Inventing a type of self-generated chip

Princeton University has successfully built a silicon rubber chip capable of generating electricity only by walking or breathing people, to power devices such as pacemakers, cell phones. dynamic.

Engineers working at Priceton University, the United States have created a type of rubber chip capable of generating energy from completely natural movements of the body, such as breathing, walking, thereby providing the machine. Heart support, mobile phones or other electrical devices.

The material used is nano-sized ribbons made of ceramic, attached to silicon rubber sheets, which generate electricity when bent or folded, which transforms mechanical energy into electrical energy. The pieces of rubber chips are placed in the front of the lungs, when it takes advantage of the bulging and collapsing activity of the chest when breathing, thereby charging the pacemaker. As a result, it replaces large batteries in these cardiac devices, reducing weight and discomfort in users.

Picture 1 of Inventing a type of self-generated chip

The chip has the ability to turn the body's mechanical energy into electricity thanks to PZT.

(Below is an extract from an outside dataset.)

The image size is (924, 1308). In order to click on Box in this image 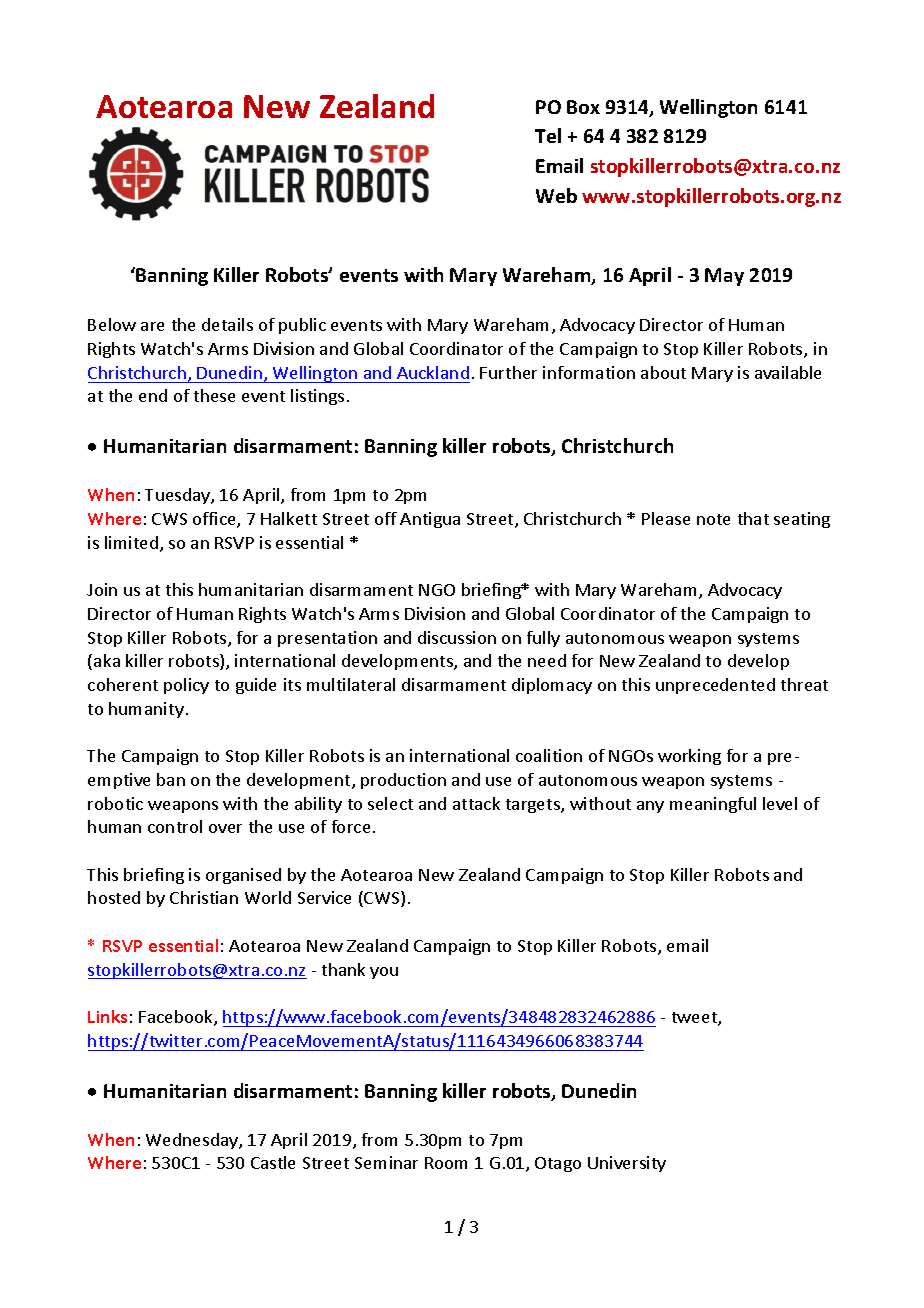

The Princeton University team was the first to successfully use the combination of silicon and nano ribbons, into a ceramic compound called PZT, capable of piezoelectricity, meaning that it creates a voltage when there is pressure on it. This is the highest conversion efficiency material, 80% of the mechanical energy is converted into electricity.

Michael McAlpine, professor of mechanical and aeronautics, head of the project, said: "PZT is 100 times more efficient than Quartz, the most widely used piezoelectric material. With PZT, even going sets or breathing can also harness electricity ".

To create PZT, the team began by stripping nanowires, so that 100 such strands fit well, successively over a length of 1 mm.

In another study, they attached the ribbon to clean silicon rubber sheets, forming piezo rubber chips. With the characteristics of silicon being biocompatible, it is also used in beauty and medical devices.

The study is published in Nano Letters.